Si Trafico, leur précédent album – leur septième, le premier signé par Crammed - a été enregistré à Recife (Brésil) avec la participation de musiciens locaux dont la chanteuse Dona Cila do Côco, Camping Shaâbi plante lui, sa tente dans le Sud marocain. Tout en combinant chaâbi, une des musiques populaires du Maghreb, qui au Maroc est héritée d’une rythmique berbère (en 6/8), grooves entêtants des karkabous gnawi et musiques actuelles aux lasures new-wave, ces Anversois convient Amina Tcherkich et Lalabrouk Loujabe, deux chanteuses de Marrakech avec qui ils ont déjà travaillées, les frères Bouanani (Hicham et Hakim) deux musiciens chérifiens installés à Bruxelles et la star marocaine du genre, le violoniste et chanteur Mustapha Bourgogne.
Quelques Belges dont Marc Hollander, le boss de Crammed qui fut membre d’Aksak Maboul dans les années "septantes" et des Tueurs de la Lune de Miel dans les "huitantes", sont aussi de la partie. "Marc ou son compère Vincent Kenis sont comme nos oncles, ils ont ouvert des portes où l’on ne fait que s’engouffrer aujourd’hui.
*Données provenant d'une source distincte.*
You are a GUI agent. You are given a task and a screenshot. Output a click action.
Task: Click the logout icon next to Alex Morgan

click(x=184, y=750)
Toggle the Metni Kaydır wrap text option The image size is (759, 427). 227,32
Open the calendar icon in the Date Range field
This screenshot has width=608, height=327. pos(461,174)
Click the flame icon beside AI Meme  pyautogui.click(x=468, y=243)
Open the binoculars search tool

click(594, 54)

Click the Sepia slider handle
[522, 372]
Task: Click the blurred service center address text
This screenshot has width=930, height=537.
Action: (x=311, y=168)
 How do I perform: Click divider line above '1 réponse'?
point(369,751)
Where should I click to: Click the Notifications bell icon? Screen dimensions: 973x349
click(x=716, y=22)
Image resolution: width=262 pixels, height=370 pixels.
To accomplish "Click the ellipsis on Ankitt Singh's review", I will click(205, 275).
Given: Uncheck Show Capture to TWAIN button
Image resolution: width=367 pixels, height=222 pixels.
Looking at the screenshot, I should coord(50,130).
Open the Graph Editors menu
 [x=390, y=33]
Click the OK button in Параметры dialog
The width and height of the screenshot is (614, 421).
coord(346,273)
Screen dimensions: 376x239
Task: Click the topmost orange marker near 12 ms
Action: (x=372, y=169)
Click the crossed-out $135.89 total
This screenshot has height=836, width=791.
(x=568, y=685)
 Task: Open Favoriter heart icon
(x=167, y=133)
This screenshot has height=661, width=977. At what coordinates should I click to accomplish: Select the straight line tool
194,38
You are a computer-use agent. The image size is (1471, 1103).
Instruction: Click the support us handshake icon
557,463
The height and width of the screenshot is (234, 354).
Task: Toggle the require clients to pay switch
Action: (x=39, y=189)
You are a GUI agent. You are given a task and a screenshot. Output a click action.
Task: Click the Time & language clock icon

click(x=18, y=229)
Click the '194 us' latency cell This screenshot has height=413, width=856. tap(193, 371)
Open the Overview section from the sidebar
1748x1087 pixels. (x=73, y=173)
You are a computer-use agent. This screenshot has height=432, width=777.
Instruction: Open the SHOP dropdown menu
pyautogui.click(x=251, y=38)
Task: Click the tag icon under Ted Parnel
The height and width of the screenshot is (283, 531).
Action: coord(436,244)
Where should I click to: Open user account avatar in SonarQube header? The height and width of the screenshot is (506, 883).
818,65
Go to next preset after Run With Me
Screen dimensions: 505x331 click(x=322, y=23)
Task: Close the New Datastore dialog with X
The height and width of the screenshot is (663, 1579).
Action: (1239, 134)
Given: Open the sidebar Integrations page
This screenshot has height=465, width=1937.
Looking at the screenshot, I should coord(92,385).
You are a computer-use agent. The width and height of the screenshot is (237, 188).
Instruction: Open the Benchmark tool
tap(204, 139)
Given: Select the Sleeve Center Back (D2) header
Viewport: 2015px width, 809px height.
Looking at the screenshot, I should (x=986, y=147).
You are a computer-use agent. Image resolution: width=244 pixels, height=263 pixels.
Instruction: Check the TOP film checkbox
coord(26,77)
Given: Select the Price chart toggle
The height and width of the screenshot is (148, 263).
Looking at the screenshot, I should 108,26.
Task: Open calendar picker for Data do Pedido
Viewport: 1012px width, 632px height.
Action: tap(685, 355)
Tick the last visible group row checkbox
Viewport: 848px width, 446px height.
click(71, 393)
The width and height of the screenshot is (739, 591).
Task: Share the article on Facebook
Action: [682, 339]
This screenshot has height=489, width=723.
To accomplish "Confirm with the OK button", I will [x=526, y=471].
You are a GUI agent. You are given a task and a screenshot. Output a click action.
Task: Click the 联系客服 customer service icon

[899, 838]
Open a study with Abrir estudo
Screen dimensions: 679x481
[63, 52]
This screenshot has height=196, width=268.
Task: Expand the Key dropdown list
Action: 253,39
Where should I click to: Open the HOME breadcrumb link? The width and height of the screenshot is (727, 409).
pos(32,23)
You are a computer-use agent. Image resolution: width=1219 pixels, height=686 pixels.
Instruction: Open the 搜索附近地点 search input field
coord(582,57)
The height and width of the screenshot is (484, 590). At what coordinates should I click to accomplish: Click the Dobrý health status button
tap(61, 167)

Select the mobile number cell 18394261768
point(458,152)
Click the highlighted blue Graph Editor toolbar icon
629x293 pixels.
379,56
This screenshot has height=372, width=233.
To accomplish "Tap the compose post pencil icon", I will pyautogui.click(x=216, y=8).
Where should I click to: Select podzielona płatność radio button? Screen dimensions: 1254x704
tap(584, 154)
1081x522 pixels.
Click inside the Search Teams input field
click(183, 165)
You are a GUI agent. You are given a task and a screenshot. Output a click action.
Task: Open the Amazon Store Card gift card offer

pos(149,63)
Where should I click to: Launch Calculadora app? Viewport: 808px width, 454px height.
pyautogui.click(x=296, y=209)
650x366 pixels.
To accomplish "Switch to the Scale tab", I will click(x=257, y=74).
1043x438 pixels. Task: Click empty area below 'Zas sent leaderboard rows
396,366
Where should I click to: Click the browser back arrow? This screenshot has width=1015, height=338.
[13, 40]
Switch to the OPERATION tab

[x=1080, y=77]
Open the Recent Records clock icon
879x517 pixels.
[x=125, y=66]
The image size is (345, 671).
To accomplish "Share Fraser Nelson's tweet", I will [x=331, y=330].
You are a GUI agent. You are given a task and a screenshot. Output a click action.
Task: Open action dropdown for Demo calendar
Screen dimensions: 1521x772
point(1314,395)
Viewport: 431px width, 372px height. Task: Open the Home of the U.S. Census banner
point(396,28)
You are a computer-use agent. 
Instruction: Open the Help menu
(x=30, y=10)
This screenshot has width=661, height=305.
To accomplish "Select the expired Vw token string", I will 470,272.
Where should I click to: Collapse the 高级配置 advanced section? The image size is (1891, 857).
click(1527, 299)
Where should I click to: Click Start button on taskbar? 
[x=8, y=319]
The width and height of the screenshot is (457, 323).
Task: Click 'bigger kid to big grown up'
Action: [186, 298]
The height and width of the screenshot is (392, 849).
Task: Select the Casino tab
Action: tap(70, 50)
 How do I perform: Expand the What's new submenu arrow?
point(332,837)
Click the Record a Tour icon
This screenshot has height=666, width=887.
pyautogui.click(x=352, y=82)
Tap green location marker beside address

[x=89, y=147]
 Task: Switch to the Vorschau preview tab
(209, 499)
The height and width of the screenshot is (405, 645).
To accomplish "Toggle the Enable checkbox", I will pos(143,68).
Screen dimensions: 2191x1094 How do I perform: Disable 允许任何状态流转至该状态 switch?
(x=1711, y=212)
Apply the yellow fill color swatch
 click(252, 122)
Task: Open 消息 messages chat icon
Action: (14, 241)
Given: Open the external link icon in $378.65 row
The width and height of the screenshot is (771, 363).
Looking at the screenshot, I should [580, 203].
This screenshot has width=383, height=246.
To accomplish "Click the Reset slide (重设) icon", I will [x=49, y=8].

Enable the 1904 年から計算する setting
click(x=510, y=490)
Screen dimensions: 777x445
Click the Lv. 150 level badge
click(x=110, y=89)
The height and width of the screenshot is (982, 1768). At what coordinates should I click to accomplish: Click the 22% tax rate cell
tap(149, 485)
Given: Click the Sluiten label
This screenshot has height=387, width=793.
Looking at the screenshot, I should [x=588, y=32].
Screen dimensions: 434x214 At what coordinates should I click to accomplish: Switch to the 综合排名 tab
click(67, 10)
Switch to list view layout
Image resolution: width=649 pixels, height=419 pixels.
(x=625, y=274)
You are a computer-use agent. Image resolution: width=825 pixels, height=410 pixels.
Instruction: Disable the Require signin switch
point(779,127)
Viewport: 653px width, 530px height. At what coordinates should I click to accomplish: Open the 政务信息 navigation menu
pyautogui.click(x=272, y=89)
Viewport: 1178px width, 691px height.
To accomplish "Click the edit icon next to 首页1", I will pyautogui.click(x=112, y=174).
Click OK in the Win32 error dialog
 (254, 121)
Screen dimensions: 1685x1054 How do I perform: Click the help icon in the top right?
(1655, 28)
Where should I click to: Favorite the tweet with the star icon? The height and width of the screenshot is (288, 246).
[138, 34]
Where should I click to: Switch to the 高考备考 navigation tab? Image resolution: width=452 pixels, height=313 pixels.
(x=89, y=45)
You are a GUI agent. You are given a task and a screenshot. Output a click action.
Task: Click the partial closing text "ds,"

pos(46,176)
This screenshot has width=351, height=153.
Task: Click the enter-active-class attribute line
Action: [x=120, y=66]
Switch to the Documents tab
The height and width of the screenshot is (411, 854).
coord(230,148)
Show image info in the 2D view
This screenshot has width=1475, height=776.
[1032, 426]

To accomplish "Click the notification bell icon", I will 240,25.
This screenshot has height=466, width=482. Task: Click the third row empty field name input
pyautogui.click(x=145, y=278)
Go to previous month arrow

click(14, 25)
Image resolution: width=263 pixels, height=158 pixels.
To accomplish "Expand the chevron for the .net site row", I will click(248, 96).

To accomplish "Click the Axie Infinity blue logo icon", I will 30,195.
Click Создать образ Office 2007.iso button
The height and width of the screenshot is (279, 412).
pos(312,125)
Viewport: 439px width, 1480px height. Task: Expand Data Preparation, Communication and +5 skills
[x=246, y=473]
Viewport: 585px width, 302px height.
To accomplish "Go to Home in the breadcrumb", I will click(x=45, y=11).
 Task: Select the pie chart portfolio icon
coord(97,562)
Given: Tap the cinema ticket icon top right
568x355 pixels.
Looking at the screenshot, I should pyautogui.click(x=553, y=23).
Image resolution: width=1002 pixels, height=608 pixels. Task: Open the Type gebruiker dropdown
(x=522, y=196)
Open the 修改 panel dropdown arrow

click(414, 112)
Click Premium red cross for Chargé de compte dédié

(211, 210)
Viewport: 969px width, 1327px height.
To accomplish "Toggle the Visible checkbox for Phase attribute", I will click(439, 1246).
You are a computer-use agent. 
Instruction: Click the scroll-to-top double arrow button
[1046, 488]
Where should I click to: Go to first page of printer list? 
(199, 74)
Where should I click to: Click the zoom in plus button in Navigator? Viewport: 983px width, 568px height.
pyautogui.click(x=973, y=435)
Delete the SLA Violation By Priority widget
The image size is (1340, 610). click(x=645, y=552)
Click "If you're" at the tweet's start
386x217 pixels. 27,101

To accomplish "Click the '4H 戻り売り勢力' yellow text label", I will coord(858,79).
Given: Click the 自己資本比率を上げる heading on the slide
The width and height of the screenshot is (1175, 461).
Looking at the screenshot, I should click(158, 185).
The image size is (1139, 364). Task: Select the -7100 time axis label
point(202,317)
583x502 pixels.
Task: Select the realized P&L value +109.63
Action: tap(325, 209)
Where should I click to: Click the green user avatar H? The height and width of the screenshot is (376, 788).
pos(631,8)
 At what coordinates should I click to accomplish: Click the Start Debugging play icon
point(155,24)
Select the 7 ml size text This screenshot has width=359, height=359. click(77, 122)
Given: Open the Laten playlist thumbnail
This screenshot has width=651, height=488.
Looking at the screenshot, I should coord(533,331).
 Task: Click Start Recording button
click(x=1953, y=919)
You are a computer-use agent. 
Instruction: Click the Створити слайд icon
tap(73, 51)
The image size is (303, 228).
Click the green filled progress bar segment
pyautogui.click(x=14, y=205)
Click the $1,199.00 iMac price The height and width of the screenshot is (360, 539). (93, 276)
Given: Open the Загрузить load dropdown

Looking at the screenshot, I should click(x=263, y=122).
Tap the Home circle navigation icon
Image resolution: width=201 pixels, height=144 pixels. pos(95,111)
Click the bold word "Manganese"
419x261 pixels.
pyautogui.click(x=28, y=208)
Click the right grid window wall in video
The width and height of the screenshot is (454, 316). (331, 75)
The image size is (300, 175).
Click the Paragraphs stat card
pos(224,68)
Ce sont avant tout des musiciens, pas des businessmen. D’ailleurs, quand ils sont en studio avec nous, leurs remarques sont souvent pertinentes. Elles aident à rendre notre travail plus lisible" ajoute David Bovée.
Une saine ventilation
Comme le son dégoulinant par les fenêtres des voitures à un carrefour anversois, la musique de Think of One a des allures de magma fusionnel gentiment bordélique. "Un grand nombre de nos productions est né lors de jams. L’un de nous arrive avec un rythme, une mélodie, une ligne de basse ou un texte et l’on fouille autour. Après seulement, on fait le tri. Clairement, nos disques ne sont pas pensés pour le samedi soir ou le dimanche matin !" claironne-t-il.
Pour autant, il refuse de parler de "démarche intello" ou de qualifier sa musique "d’engagée". "Tout ça vient de la rue, du feeling de la rue, de ce qu’on entend aujourd’hui dans nos villes. Pas toujours besoin d’aller loin, l’inspiration peut-être en bas de chez toi" souligne ce compositeur qui ne conçoit pas non plus sa musique comme une réaction directe au fait qu’à Anvers, un électeur sur trois ait voté à un moment pour un des partis d’extrême droite : "C’est vrai que si on peut servir à ventiler ces mauvaises odeurs d’accord, mais rien de plus. Nous on raconte juste la vie, la rencontre ; pas des fantasmes d’invasion ou de suprématie. Il faut rire, danser avec tous ça pour mieux dégonfler cette baudruche."